Abstract

False arrhythmia alarms pose a major threat to the quality of care in today’s ICU. Thus, the PhysioNet/Computing in Cardiology Challenge 2015 aimed at reducing false alarms by exploiting multimodal cardiac signals recorded by a patient monitor. False alarms for asystole, extreme bradycardia, extreme tachycardia, ventricular flutter/fibrillation as well as ventricular tachycardia were to be reduced using two electrocardiogram channels, up to two cardiac signals of mechanical origin as well as a respiratory signal.In this paper, an approach combining multimodal rhythmicity estimation and machine learning is presented. Using standard short-time autocorrelation and robust beat-to-beat interval estimation, the signal’s self-similarity is analyzed. In particular, beat intervals as well as quality measures are derived which are further quantified using basic mathematical operations (min, mean, max, etc).
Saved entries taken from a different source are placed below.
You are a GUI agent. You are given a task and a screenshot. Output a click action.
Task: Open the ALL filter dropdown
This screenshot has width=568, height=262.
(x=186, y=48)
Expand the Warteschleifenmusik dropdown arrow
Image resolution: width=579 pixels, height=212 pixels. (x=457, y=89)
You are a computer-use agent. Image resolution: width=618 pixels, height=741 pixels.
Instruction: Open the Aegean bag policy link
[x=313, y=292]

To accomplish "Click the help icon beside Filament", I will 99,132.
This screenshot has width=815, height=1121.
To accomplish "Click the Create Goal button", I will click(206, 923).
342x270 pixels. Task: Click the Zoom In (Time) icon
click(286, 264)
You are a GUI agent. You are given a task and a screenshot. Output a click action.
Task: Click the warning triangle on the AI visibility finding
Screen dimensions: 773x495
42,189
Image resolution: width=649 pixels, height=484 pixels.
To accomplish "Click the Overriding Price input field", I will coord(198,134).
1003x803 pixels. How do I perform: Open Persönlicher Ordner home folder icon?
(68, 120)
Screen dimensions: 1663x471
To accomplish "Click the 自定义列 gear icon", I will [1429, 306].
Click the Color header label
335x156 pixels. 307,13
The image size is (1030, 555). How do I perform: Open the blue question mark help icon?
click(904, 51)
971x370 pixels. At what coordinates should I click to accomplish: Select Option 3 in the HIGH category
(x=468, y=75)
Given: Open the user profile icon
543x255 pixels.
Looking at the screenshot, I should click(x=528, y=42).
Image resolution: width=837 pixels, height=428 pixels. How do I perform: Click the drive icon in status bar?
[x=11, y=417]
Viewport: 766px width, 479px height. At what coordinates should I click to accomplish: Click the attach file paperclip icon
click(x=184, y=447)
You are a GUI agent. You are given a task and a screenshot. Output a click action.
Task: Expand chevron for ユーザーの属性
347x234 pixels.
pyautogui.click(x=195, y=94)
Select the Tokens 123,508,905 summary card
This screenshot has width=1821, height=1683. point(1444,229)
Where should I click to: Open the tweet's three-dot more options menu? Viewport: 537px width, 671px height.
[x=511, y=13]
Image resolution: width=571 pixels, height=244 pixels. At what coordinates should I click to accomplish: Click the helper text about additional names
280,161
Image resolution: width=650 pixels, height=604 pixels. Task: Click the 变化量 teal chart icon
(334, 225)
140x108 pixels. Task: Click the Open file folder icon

Moreover, methods from the realm of image processing, 2D Fourier transformation combined with principal component analysis, are employed for dimensionality reduction. Several machine learning approaches are evaluated including linear discriminant analysis and random forest.Using an alarm-independent reduction strategy, an overall false alarm reduction with a score of 65.52 in terms of the real-time scoring system of the challenge is achieved on a hidden dataset. Employing an alarm-specific strategy, an overall real-time score of 78.20 at a true positive rate of 95% and a true negative rate of 78% is achieved. While the results for some categories still need improvement, false alarms for extreme tachycardia are suppressed with 100% sensitivity and specificity.